MATERIAL FOR THIS TASK:
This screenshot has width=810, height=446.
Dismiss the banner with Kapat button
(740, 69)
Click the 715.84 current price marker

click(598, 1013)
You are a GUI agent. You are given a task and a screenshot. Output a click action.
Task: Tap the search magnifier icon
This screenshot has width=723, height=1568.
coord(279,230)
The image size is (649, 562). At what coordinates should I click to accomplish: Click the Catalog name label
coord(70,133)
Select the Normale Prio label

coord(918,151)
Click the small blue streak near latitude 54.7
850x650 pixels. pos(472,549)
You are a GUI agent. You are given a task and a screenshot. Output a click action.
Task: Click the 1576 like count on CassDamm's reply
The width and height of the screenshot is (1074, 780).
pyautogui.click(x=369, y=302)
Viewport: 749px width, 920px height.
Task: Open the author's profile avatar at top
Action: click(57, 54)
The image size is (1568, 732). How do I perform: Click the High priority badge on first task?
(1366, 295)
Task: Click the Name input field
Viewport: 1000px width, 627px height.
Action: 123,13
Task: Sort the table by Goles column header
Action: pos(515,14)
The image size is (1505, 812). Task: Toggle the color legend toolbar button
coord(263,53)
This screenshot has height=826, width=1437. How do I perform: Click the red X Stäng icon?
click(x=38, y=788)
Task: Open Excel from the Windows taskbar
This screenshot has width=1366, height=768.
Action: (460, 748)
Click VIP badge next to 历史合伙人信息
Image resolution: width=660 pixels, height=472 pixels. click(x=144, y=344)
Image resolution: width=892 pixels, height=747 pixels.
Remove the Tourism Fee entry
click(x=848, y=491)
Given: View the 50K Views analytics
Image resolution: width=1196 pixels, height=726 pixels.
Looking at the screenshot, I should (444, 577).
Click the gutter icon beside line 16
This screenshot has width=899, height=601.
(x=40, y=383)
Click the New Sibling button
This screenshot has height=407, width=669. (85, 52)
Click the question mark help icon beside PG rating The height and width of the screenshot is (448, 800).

EXERCISE INSTRUCTIONS: Reproduce the lines word for word, starting at the one holding "The image size is (1505, 812)." and ending at the final line of the material above.

ANSWER TO THE EXERCISE:
The image size is (1505, 812). Task: Toggle the color legend toolbar button
coord(263,53)
This screenshot has height=826, width=1437. How do I perform: Click the red X Stäng icon?
click(x=38, y=788)
Task: Open Excel from the Windows taskbar
This screenshot has width=1366, height=768.
Action: (460, 748)
Click VIP badge next to 历史合伙人信息
Image resolution: width=660 pixels, height=472 pixels. click(x=144, y=344)
Image resolution: width=892 pixels, height=747 pixels.
Remove the Tourism Fee entry
click(x=848, y=491)
Given: View the 50K Views analytics
Image resolution: width=1196 pixels, height=726 pixels.
Looking at the screenshot, I should (444, 577).
Click the gutter icon beside line 16
This screenshot has width=899, height=601.
(x=40, y=383)
Click the New Sibling button
This screenshot has height=407, width=669. (85, 52)
Click the question mark help icon beside PG rating The height and width of the screenshot is (448, 800).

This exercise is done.